The first stage consists of distilling the knowledge of an exisitng CLIP model with fixed positional encodings, into a student model with relative positional encodings (i.e. RoPE, CoPE, etc.). To perfom this, you can use the following bash script to run the training on a single GPU. Additionally make sure to set the correct paths to the dataset location --train-data
and --val-data
and logs --logs
.
python -m training.main_distill_rope \
--dataset-type "csv" \
--batch-size 20 \
--train-data "/ShareGPT4V/data/share-captioner_coco_lcs_sam_1246k_1107_train.csv" \
--val-data "/ShareGPT4V/data/share-captioner_coco_lcs_sam_1246k_1107_val.csv" \
--logs "/logs/sharegpt4v/" \
--warmup 1000 \
--lr 5e-4 \
--wd 0.1 \
--epochs 30 \
--workers 8 \
--save-frequency 5 \
--model "ViT-L-14" \
--pretrained "openai" \
--precision 'amp_bf16' \
--log-every-n-steps 100 \
--accum-freq 4 \
--context-length 77 \
--student-context-length 248 \
--wandb-project-name "dense-cap-distill" \
--loss-type "cosine" \
--report-to "wandb" \
For training on multiple GPUs (e.g launhing the job on a node of 8 GPUs), you can use torchrun
and --nproc_per_node
flag. So simply replace the first line with the follwing: TORCH_CUDNN_V8_API_ENABLED=1 torchrun --nproc_per_node 8 -m training.main_distill_rope \
.
For the second stage of the training, we perfrom fine-tuning of the student model by optimizing the CLIP loss with the new positional encodings for a single epoch. Please make sure to set the correct path for the distilled model as --student-model
.
python -m training.main_context_finetune_rope \
--dataset-type "csv" \
--batch-size 4 \
--train-data "/ShareGPT4V/data/share-captioner_coco_lcs_sam_1246k_1107_train.csv" \
--val-data "/ShareGPT4V/data/share-captioner_coco_lcs_sam_1246k_1107_val.csv" \
--logs "/logs/sharegpt4v/" \
--warmup 1000 \
--lr 1e-5 \
--wd 0.1 \
--epochs 30 \
--workers 8 \
--save-frequency 5 \
--model "ViT-L-14" \
--pretrained "openai" \
--precision 'amp_bf16' \
--log-every-n-steps 100 \
--accum-freq 4 \
--context-length 77 \
--student-context-length 248 \
--loss-type "clip_loss" \
--student-model "/logs/sharegpt4v/checkpoints/epoch_5.pt" \
--wandb-project-name "dense-cap-ctx-extension" \
--report-to "wandb" \
Similalry as before, to training on multiple GPUs (e.g launhing the job on a node of 8 GPUs), replace the first line with the follwing: TORCH_CUDNN_V8_API_ENABLED=1 torchrun --nproc_per_node 8 -m training.main_context_finetune_rope \
.
To evaluate TULIP on cross-modal retrieval tasks, you can simply use the eval_tulip.py
script. Flags such as --run_sharegpt4v
will determine which benchmarks will be used.
python eval_tulip.py
--model_name ViT-L-14
--pretrained /path_to_best_checkpoint/epoch_1.pt
--run_sharegpt4v --run_urban1k --run_dci_long --run_coco --run_flickr
--wandb
We compare our TULIP-based model to several image generation baselines using Stable Diffusion XL with different text enocders: CLIP, Long-CLIP, and two T5-based ones, PIXART-Alpha and ELLA.

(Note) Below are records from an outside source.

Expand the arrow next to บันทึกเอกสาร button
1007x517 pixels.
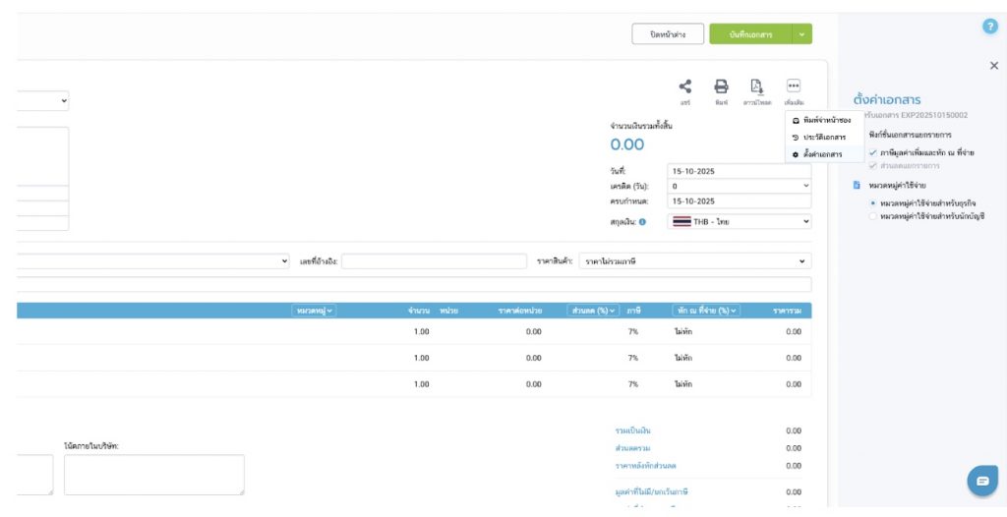(802, 34)
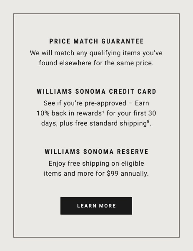This screenshot has width=193, height=251.
Task: Click the word "days," in credit card text
Action: [x=50, y=123]
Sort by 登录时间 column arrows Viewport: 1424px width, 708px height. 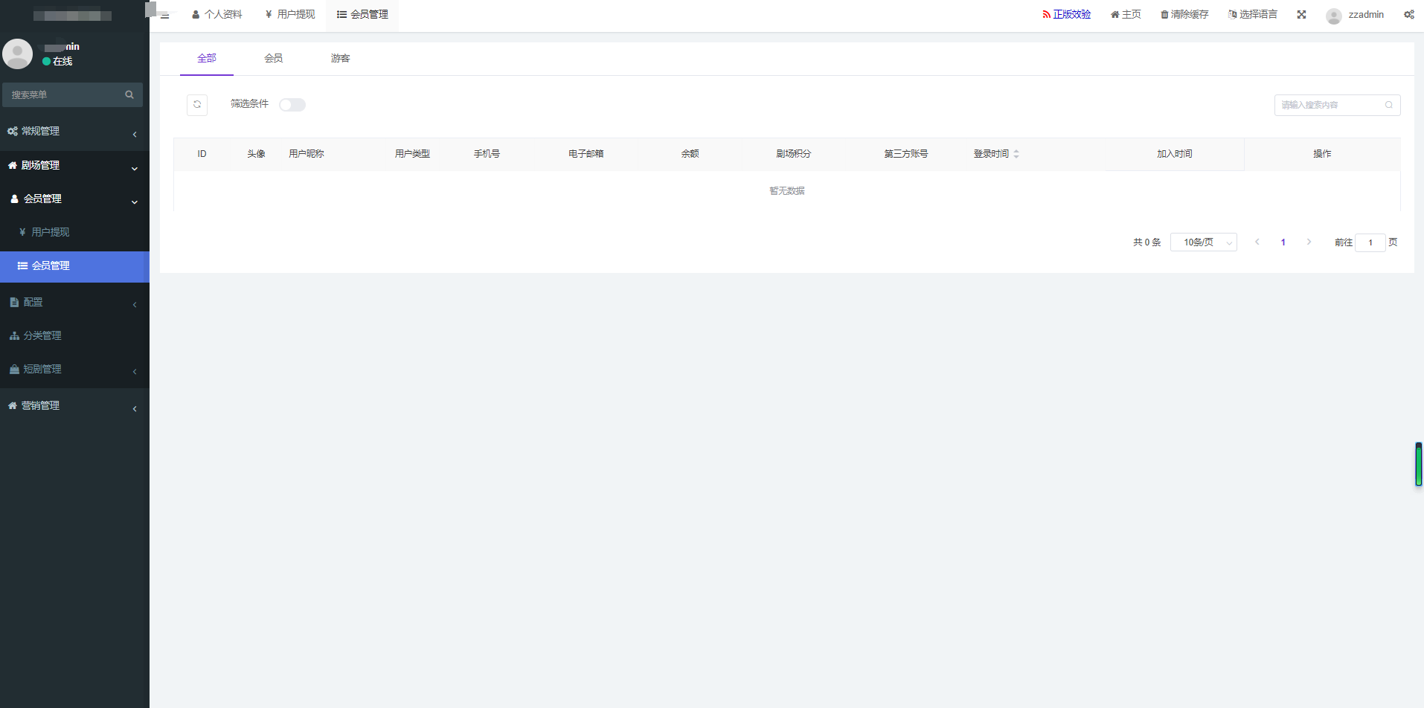tap(1016, 154)
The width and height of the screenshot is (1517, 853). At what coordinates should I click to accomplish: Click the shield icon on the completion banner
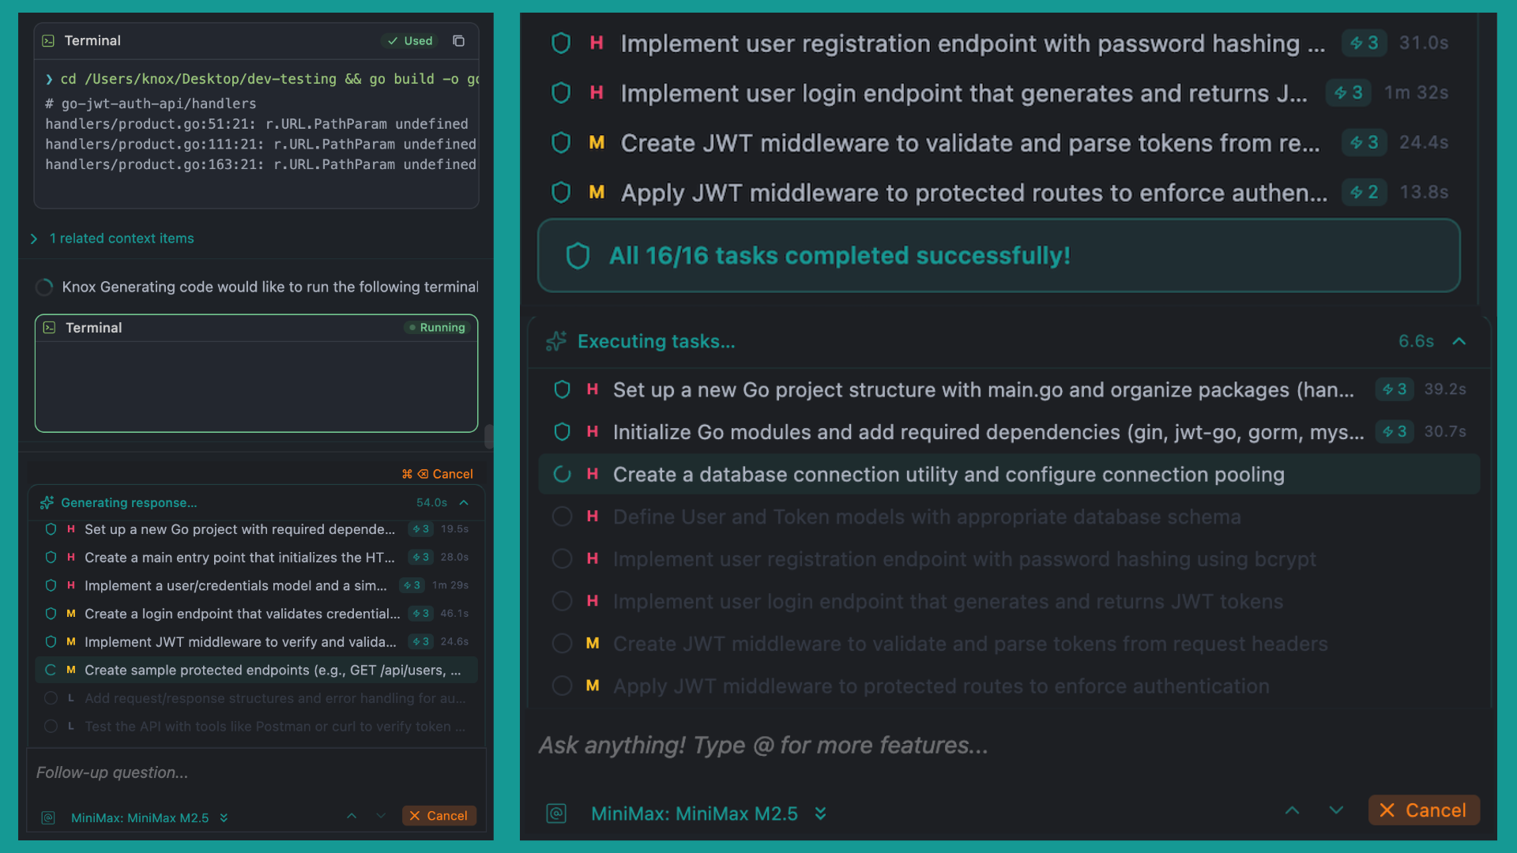coord(578,255)
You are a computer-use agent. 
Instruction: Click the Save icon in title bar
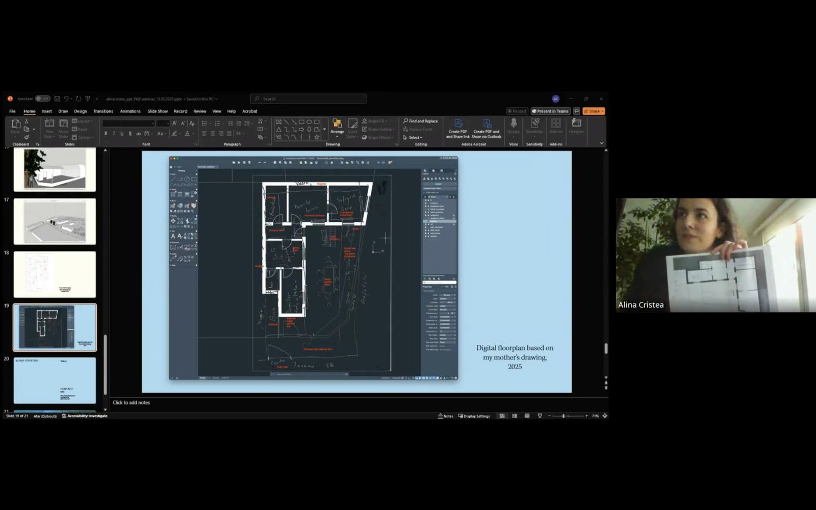coord(57,99)
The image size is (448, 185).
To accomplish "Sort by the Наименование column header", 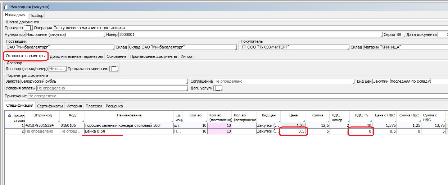I will point(129,115).
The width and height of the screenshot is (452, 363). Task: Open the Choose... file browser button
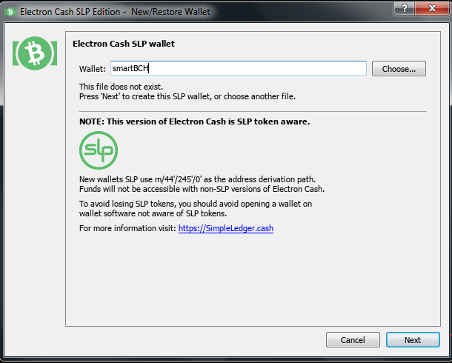pos(399,69)
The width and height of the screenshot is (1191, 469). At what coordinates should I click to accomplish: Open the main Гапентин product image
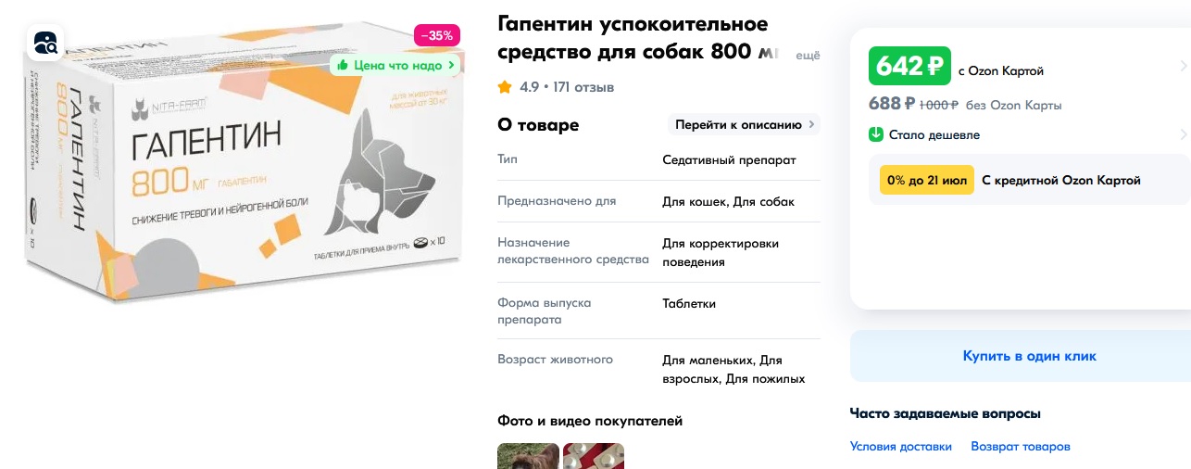[x=243, y=169]
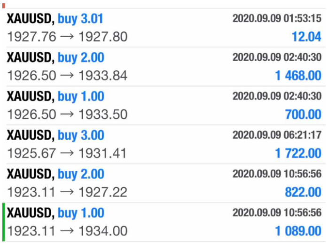Select the buy 1.00 label in the 700.00 row
This screenshot has width=328, height=243.
81,97
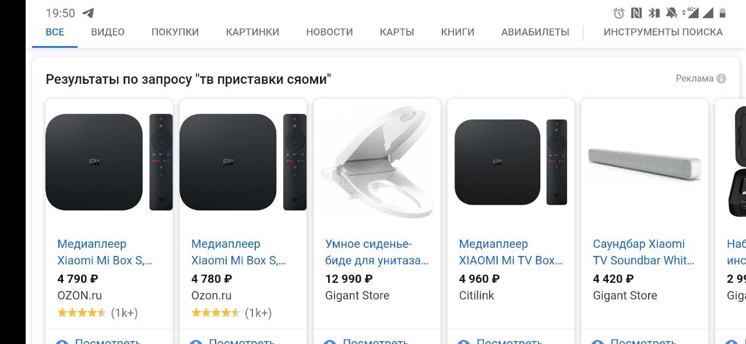Tap the Bluetooth status icon
Image resolution: width=746 pixels, height=344 pixels.
(x=654, y=13)
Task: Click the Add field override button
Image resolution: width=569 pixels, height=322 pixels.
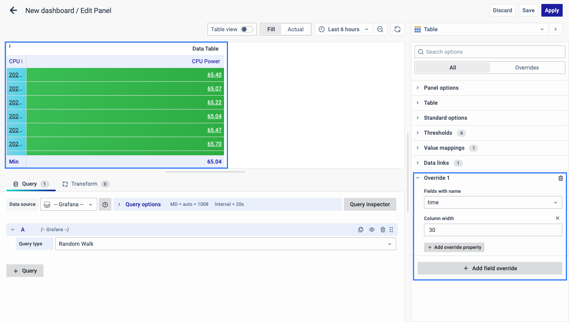Action: click(490, 268)
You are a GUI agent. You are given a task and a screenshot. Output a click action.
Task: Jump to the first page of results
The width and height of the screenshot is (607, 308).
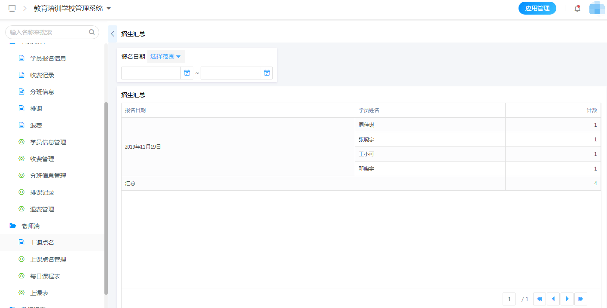540,299
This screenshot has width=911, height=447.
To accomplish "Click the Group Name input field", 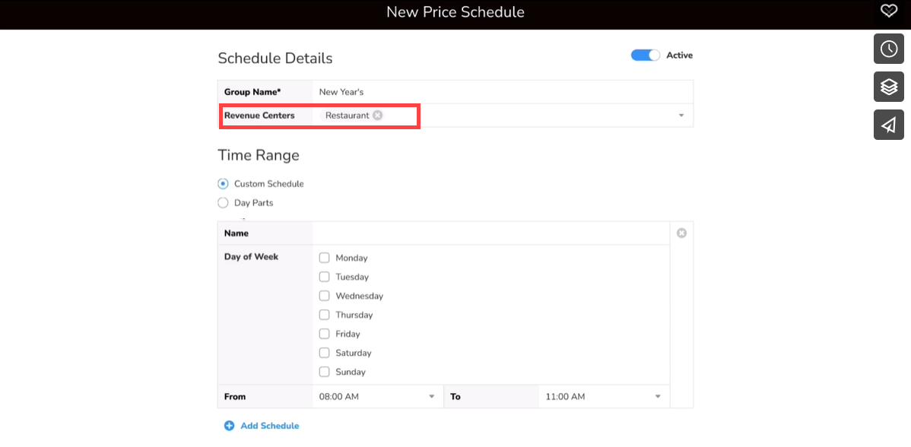I will point(502,92).
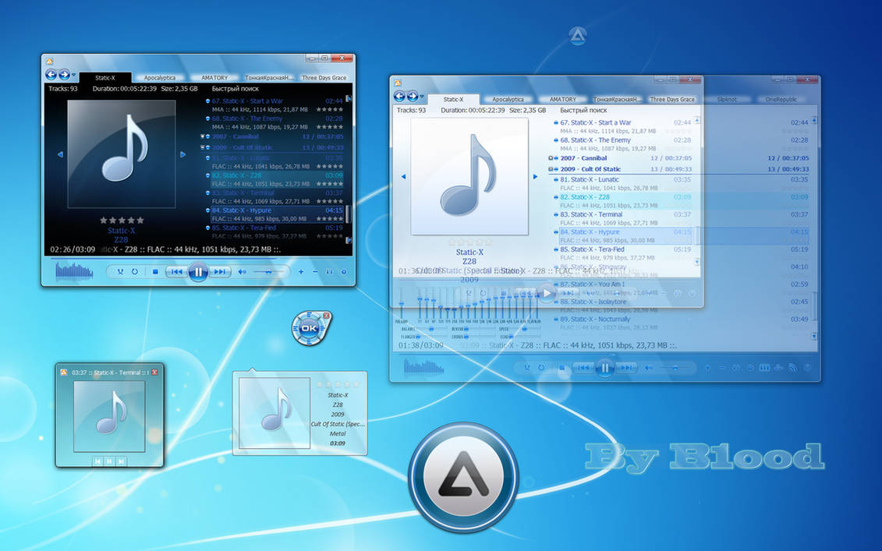The height and width of the screenshot is (551, 882).
Task: Mute sound via dark player's speaker icon
Action: pyautogui.click(x=242, y=271)
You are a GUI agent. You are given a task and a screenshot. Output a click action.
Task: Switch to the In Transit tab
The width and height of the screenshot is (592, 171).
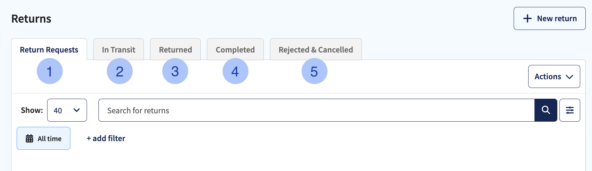click(119, 49)
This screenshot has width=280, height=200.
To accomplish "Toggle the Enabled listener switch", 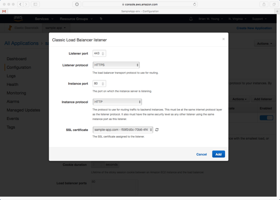I will point(266,118).
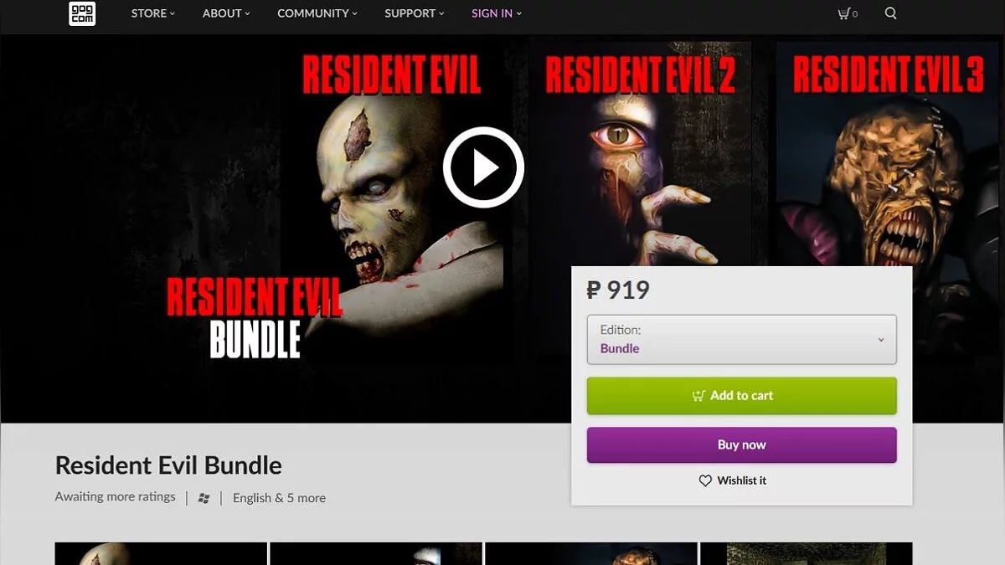Click the search magnifier icon
Screen dimensions: 1005x565
point(890,13)
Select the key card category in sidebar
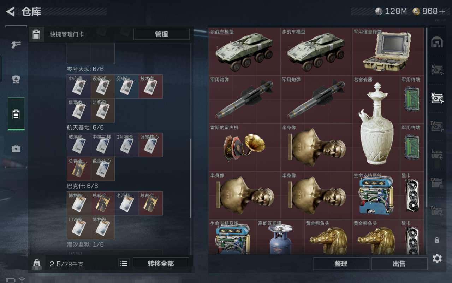 point(16,114)
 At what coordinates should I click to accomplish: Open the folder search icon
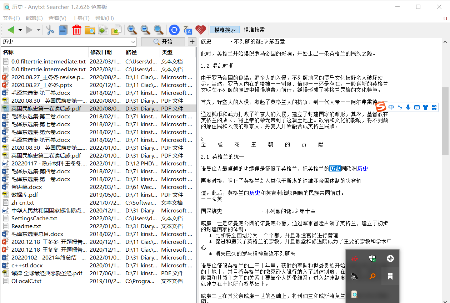point(90,30)
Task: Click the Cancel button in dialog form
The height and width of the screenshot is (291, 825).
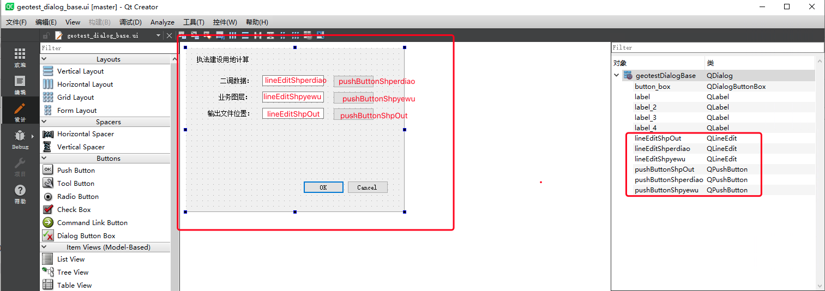Action: click(367, 187)
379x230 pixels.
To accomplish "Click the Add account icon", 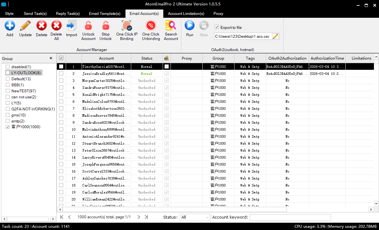I will pos(10,25).
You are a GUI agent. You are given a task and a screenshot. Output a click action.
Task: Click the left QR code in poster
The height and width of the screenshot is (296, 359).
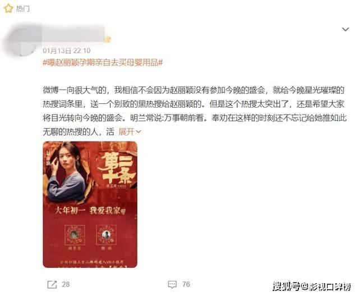pos(75,235)
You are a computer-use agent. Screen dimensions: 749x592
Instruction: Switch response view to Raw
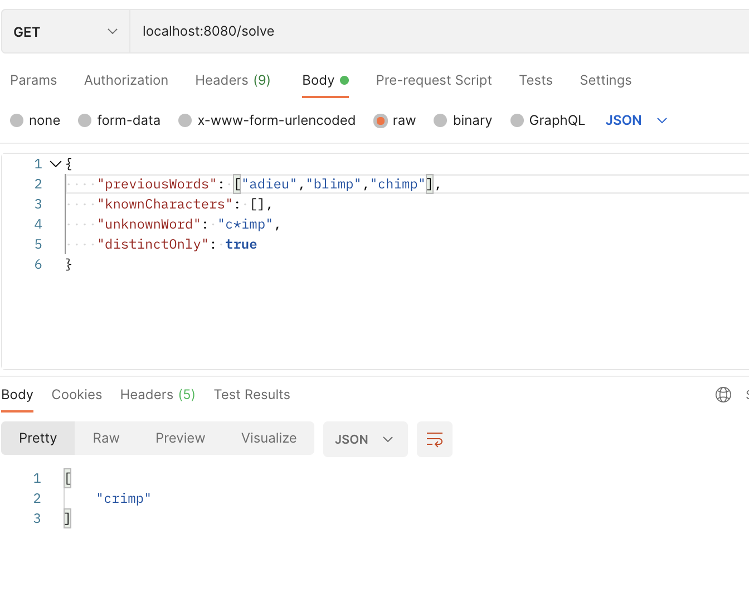click(105, 438)
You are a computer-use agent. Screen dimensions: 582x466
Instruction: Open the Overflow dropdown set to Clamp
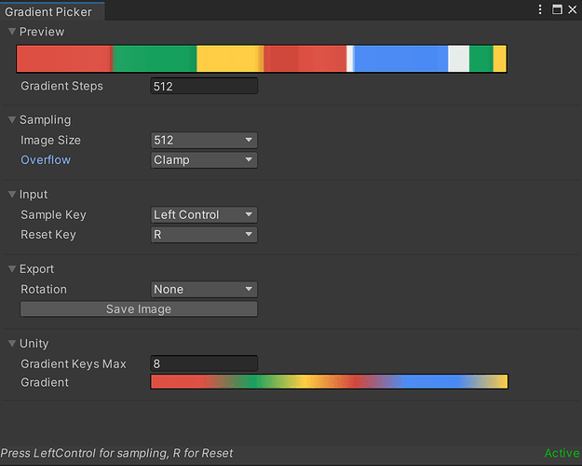click(204, 159)
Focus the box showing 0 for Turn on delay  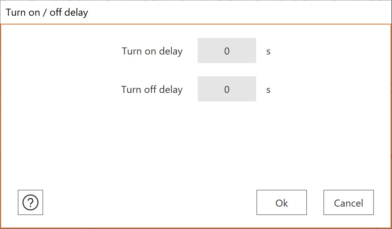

If you find the TULIP paper and code useful for your research and applications, please cite using this BibTeX:
@article{najdenkoska2024tulip,
title={TULIP: Token-length Upgraded CLIP},
author={Najdenkoska, Ivona and Derakhshani, Mohammad Mahdi and
Asano, Yuki M and van Noord, Nanne and Worring, Marcel and Snoek,
Cees GM},
journal={arXiv preprint arXiv:2410.10034},
year={2024}
}
This project is based on open_clip - special thanks to all the contributors. We also thank Long-CLIP for providing the pretrained models and code, and ShareGPT4V for providing the data.